──────── Document passage
The day you move into a larger house, when all your possessions have been dropped into the corners and whole rooms remain empty, anything seems possible. You’ll have a home gym! A library! An indoor paddock for your tiny horse!
A scant few months later, though, you already have too much stuff, as if it’s been multiplying during the night like a gremlin that fell into the bath. Your opportunity for change has come and gone.
Customer support teams are about to move house, metaphorically, from a pre-AI world into one where AI is a standard inclusion. We will all have AI tools handling some part of our workload, whether in organizing incoming support, handling reporting, or replying directly to customer questions.
As that future arrives, just for a short while there will be an opportunity to spend that saved time on delivering better customer service in other ways. We should all stake our claims on that time now, before budgets and workloads and headcounts catch up and absorb it all.
Here are eight options to consider, listed in no particular order. Some are reasonably quick while others could go on indefinitely. Pick the projects that fit your skills, capacity, and interests, and start moving now before anyone else notices.
1. Offer professional services
What could you do for your customers that they would be willing to pay for? In the SaaS world there are some common options like custom integrations, onboarding assistance, and consulting on product usage and business processes.
If some of the necessary-but-basic support can be automated, then your skilled and experienced staff might be available to work on less scalable but more valuable one-on-one services.
How to start:
Review your support requests and make note of services that people have requested in the past (particularly the ones you have said “no” to.) Talk to some of those customers about what they might pay for such services.
2. Create scalable success content
Teaching people one-on-one is effective, especially if they are willing to pay for it, but in many businesses the ratio of customers to staff is so high that it is mostly impractical.
Having your expert support team use their newly available time to turn individual answers into wider advice will allow many more people to benefit from it. Go beyond answering explicit questions, and look for advice on the “why” behind different approaches to solving whatever problem your business is intended to solve.
How to start:
Identify those long-term customers who have scaled up while using your services or products, and talk to them about what worked, what didn’t, and where they could have used some help. Use their insights to inform your content.
3. Create an AI-specific knowledge base
Knowledge bases are typically created for your customers to read, but every support team has tons of additional background information, historical context, alternate explanations, useful metaphors, and all sorts of variations on the “correct” answers.
In the future, you will want your AI tools to be able to access all of that information too, so they can provide more nuanced and contextual answers to individual customers. If the information exists only inside your team’s beautiful skulls, it cannot be accessed elsewhere — at least until that creepy Matrix brain plug is invented.
How to start:
Don’t watch the last Matrix movie, it’s not worth it. Instead, start building an internal knowledge base to collect information from your team. Ask people to contribute their own personal snippets and insights, knowing it doesn’t have to be “customer ready.” If the AI tooling gets good enough, you’ll be able to use it as an input, and even if not it, will be helpful for producing well-rounded support staff.
4. Redefine your quality metrics
Every team has their own internal benchmarks, whether explicit or implied, for what makes a “good” support experience. As AI tools handle a higher percentage of customer touch points, the way that quality is measured might need to change.
If many or most of your customers’ interactions with support become self-service, how will you measure the quality of those interactions?
────────────────
──────── Provided records
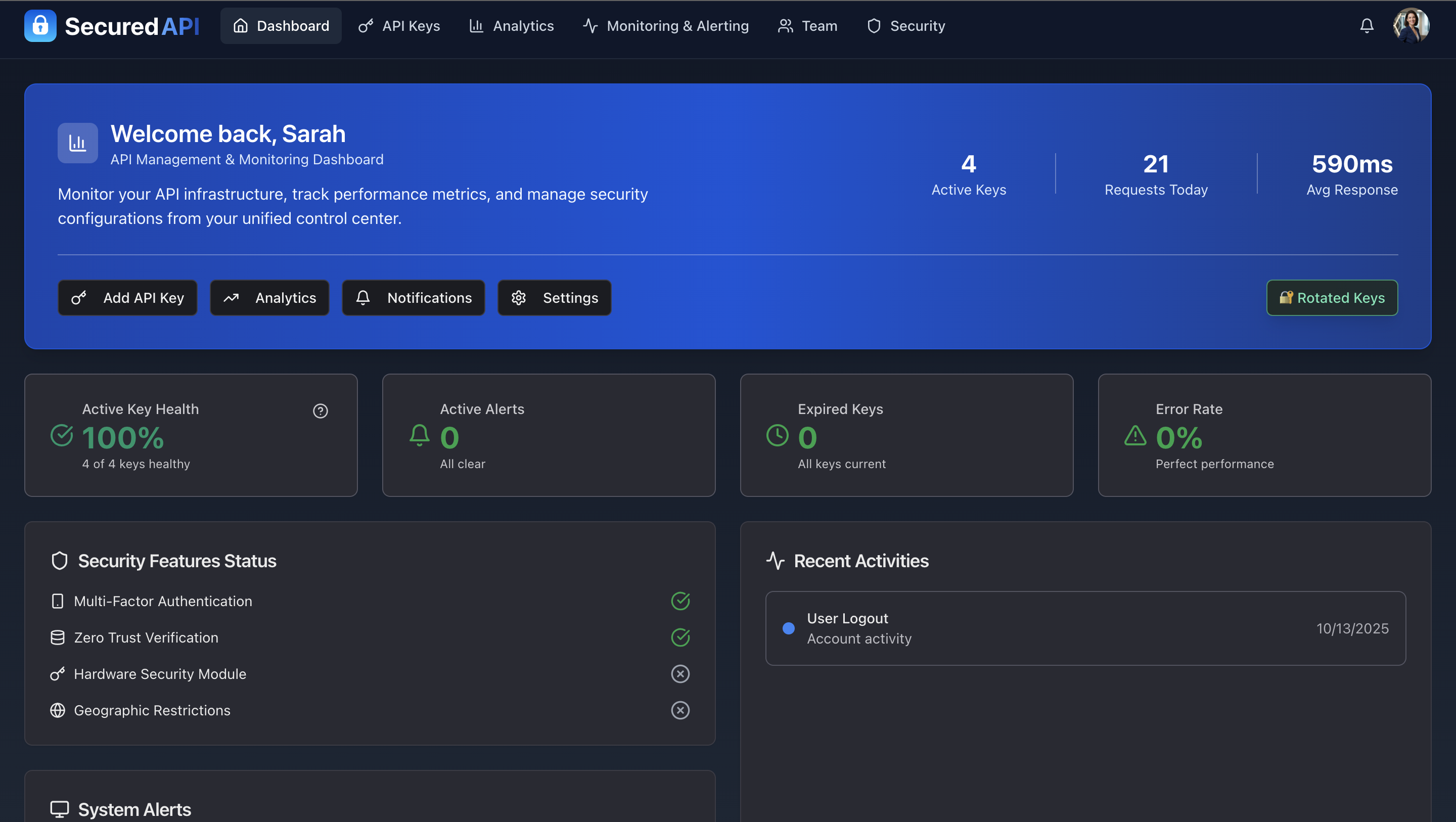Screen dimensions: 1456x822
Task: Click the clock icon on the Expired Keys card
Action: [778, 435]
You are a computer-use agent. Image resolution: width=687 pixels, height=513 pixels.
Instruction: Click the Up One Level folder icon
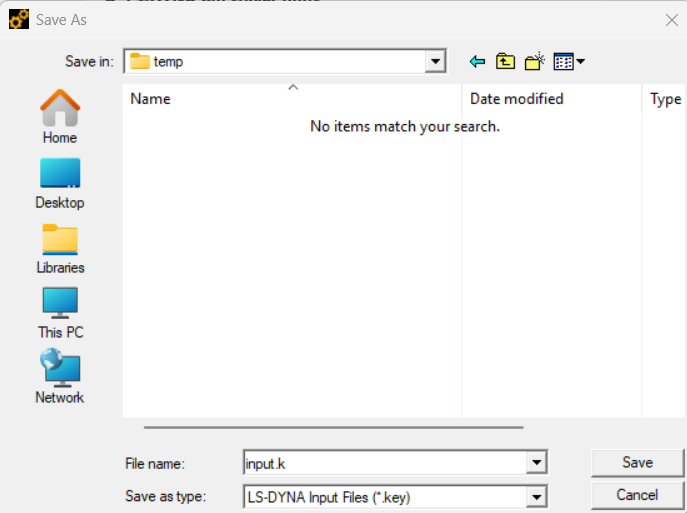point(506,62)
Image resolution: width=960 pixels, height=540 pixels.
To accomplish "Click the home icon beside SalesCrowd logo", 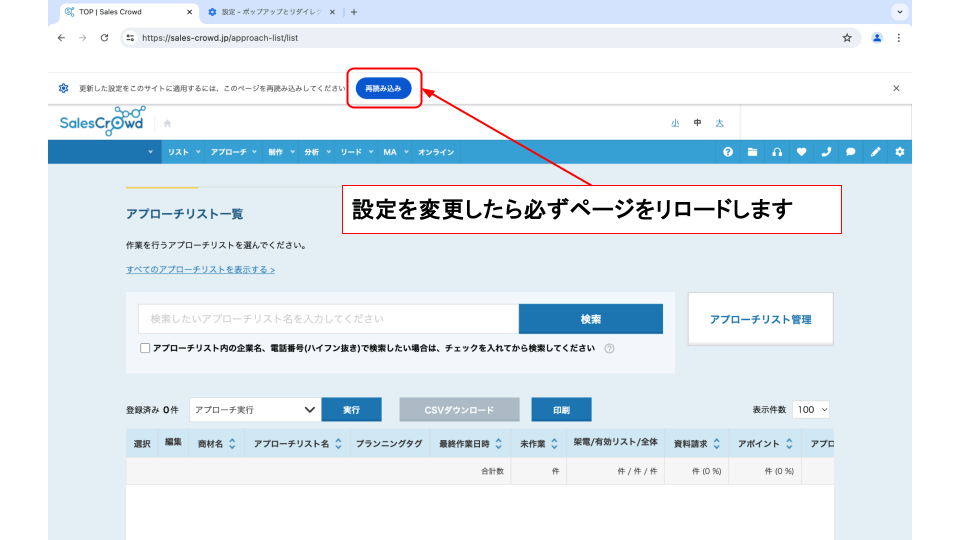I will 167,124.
────────────────
» **Problem set**
a) Answer these from the customer support article above:
(i) How many options does it offer for using the time saved by AI?
(ii) Which common professional services in the SaaS world does it name?
(iii) Which customers does it suggest identifying before creating scalable success content?
b) Copy the stretch of the customer support article from "1. Offer professional" through "valuable one-on-one services.".
c) Write what comes next in the customer support article, starting after its last sentence.

» **The replies**
a)
(i) Eight.
(ii) Custom integrations, onboarding assistance, and consulting on product usage and business processes.
(iii) Long-term customers who have scaled up while using your services or products.

b)
1. Offer professional services
What could you do for your customers that they would be willing to pay for? In the SaaS world there are some common options like custom integrations, onboarding assistance, and consulting on product usage and business processes.
If some of the necessary-but-basic support can be automated, then your skilled and experienced staff might be available to work on less scalable but more valuable one-on-one services.

c)
How to start:
Begin by laying out an ideal AI-first future customer journey: Where might their service interactions start and end? At each interaction point, think about the difference between a good and bad version and how you might measure the experience. Your most important metrics should reflect those points.
5. Identify customer pinch points
Since “an ounce of prevention is worth a pound of cure,” note the places in your product or service experience that generate the most friction. In the past you might not have had the capacity to investigate and report on those pinch points convincingly enough to get them fixed, so now may be your best chance.
How to start:
Talk to your business analysts or product leads as well as your support pros. Find out where customers are dropping out of trials or abandoning purchases, and investigate whether there is a role for human customer service in those moments.
6. Get proactive
Related to the previous point, contact with customer support (whether live or by a timely automated message) can be much more important at certain times and in certain situations. Proactively offering advice at those times could contribute to real business growth.
How to start:
Work backward from the articles and answers you are often sending to people, and hunt for ways to surface that information right when they need it. Something like Help Scout’s Beacon might do the trick.
7. Build key relationships
Strong relationships take time to build. The more time you spend talking with your customers, the better you will understand them and the more loyal they will be to you.
As more of their support interactions are automated or avoided, there is a risk that those relationships will stall or fade away. Replace basic support conversations with more meaningful “How can I help you get where you are going?” chats.
How to start:
After answering the direct question a customer asks, take some time to ask a deeper question, one informed by their history with you, their business type, and their stated goals. Good listening makes good relationships. Be curious, listen well, and look for ways to be helpful to them.
8. Improve internal tools
How much of your time is spent struggling with unloved, out-of-date, or just insufficient internal tools? Your internal knowledge base system, or your back-end admin tools, those clunky ones you have slowly become used to. Now is the time to invest in their improvement.
How to start:
Pick a tool, any tool, that slows you down or makes you want to avoid using it. Start collecting some hard numbers on how much time you are spending on it, and match that with a narrative explaining the value of the tools’ output. That’s the basis of your pitch for some improvements.
The window is closing
There are times in which change is easier to achieve, and for customer support teams, this is one of them. Nobody knows exactly what a “normal” support team is going to look like a few years from now, so take the opportunity to help define it.